Count the rows below that contain the string "next", matching case exactly, and reply with the number alone.
## Start SOURCE MATERIAL
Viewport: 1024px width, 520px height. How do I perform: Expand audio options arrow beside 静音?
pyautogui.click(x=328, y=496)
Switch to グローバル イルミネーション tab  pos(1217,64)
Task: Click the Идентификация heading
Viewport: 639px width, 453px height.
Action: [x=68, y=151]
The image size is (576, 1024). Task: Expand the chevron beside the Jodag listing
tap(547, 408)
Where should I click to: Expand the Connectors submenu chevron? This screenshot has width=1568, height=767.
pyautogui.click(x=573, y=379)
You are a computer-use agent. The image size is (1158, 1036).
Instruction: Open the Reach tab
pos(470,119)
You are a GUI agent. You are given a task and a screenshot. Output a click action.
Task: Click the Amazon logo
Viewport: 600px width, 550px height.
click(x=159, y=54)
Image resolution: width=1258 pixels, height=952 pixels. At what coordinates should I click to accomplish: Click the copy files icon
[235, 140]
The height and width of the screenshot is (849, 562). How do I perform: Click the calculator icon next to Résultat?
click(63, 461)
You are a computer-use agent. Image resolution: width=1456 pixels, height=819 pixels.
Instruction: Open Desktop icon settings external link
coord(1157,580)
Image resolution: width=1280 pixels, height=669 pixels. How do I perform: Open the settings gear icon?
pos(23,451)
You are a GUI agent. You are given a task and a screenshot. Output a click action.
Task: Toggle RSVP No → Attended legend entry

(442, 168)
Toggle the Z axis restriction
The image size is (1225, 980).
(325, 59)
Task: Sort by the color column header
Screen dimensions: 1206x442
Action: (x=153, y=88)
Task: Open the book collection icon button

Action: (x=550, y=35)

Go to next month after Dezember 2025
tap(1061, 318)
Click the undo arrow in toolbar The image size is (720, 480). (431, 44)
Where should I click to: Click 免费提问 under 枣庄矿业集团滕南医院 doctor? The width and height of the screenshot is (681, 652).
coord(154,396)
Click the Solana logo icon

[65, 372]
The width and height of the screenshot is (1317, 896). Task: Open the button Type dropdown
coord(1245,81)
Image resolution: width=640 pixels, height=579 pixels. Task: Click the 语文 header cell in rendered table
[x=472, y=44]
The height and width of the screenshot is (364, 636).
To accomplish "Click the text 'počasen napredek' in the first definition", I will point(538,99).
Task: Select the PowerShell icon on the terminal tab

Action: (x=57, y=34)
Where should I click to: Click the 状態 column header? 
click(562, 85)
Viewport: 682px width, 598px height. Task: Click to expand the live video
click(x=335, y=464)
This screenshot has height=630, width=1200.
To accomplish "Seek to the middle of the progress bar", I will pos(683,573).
## End SOURCE MATERIAL
- SOLUTION BELOW: 2